In the entries below, find the line with "Identify the click" and the line with "Enter (240, 403)". Return those two lines and all lines between them, exactly.

- PROVIDED MATERIAL
——

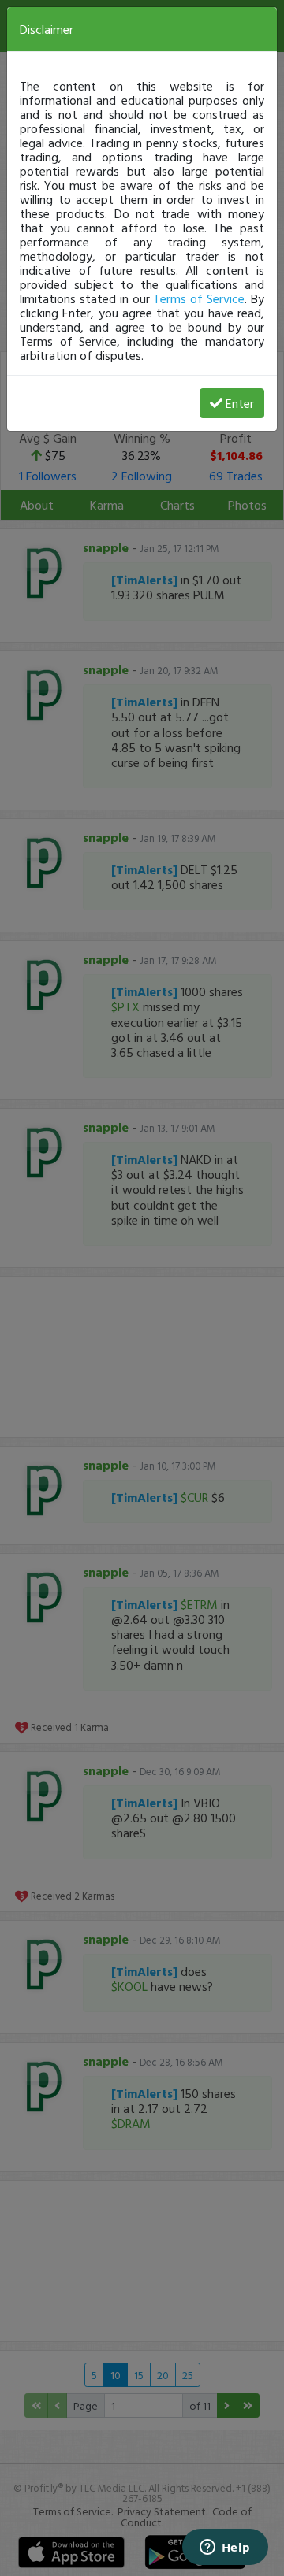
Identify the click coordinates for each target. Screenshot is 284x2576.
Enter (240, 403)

——

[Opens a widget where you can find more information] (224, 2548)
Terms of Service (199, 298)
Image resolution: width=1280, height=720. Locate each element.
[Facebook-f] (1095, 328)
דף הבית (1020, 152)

——

- YOUR RESPONSE
Identify the click coordinates for each target. Screenshot is 284x2576.
Enter (240, 403)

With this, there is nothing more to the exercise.